Василий ничего не ответил, однако Феофилакт, вглядевшись попристальнее в бесхитростное лицо македонянина, искренне переживающего ущерб, наносимый казне, вдруг подумал, что он очень давно не встречал людей, радевших о казне государства как о своей собственной.

— Для казны Ромейской империи семьсот тысяч номисм — вовсе не такие уж большие деньги, — сказал Феофилакт. — Выкуп, назначенный тавроскифами, вполне можно отнести к незначительным. Казне случалось нести гораздо более крупные расходы... На строительство храма Святой Софии было израсходовано в тридцать два раза больше золота, чем запросили тавроскифы. И за реконструкцию Большого Дворца император выложил золота в тридцать раз больше нынешней контрибуции...

Василий, поразмыслив, вынужден был согласиться с логичными утверждениями Феофилакта: действительно, если варвары ворвутся в Город и сожгут один только храм Софии или один только Большой Дворец, потери окажутся стократными.

Однако, убеждая протостратора не противиться назначенной сумме контрибуции, Феофилакт видел, что Василий был искренне огорчён предстоящими тратами, как если бы платить пришлось ему из своего кармана, и подумал, что для блага империи ей был бы весьма полезен именно такой монарх: основательный и расчётливый, решительный и немногословный...

* * *

Через два дня в трапезной монастыря Мамантис Августа для завершения переговоров и подписания договора мира и любви встретились император Михаил и князь Аскольд.

О чём они беседовали между собой наедине, навеки осталось тайной.

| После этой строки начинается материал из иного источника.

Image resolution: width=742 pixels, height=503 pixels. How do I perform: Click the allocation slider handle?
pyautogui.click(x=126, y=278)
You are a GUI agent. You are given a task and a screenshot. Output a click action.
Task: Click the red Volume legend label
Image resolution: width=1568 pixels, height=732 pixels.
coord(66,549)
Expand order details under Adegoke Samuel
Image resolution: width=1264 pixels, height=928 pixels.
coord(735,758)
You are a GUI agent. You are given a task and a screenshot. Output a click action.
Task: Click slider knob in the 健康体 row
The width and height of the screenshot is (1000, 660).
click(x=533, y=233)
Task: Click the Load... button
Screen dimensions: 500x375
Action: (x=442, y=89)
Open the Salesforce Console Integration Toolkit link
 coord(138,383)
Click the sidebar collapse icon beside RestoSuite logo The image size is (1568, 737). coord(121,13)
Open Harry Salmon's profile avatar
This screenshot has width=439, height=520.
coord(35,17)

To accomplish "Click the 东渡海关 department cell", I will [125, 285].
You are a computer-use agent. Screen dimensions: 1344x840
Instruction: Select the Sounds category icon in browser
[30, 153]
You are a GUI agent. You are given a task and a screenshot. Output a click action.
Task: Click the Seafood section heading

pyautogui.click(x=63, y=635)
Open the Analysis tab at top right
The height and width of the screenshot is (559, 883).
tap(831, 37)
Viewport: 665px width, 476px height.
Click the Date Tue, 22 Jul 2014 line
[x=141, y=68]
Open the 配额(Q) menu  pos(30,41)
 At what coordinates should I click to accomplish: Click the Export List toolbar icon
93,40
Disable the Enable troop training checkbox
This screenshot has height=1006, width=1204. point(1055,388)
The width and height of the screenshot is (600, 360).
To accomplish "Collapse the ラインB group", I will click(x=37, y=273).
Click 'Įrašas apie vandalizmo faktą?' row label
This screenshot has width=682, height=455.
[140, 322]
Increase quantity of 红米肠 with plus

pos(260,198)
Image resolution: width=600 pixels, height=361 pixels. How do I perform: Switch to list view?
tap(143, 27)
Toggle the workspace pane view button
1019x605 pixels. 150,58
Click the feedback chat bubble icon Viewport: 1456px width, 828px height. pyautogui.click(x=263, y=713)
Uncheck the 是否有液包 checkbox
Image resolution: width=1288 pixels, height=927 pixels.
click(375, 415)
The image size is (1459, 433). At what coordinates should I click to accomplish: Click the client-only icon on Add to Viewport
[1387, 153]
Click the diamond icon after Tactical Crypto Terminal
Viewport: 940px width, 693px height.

Вскоре из Константинополя к монастырю прибыл под усиленной охраной караван, растянувшийся на несколько стадиев. В кожаных мешках, навьюченных на мулов, из императорской казны в монастырь были доставлены почти три тонны золота в звонкой монете и слитках.

Равнодушные к золоту дружинники великого кагана меланхолично перегрузили кожаные мешки на свои лодьи, и с тем меньшая часть тавроскифской дружины ушла от стен Константинополя восвояси.

Другая часть тавроскифского войска под командованием князя Аскольда ушла вдоль малоазиатского побережья Чёрного моря в дальний поход — через мелководную Меотиду на Танаис, до Саркела, а там волоками до Волги, мимо Итиля — на море Каспийское...

В соответствии с секретным протоколом к мирному договору 860 года, русская дружина огненным смерчем прошла по побережью Табаристана, по стратегическим тылам арабского халифата.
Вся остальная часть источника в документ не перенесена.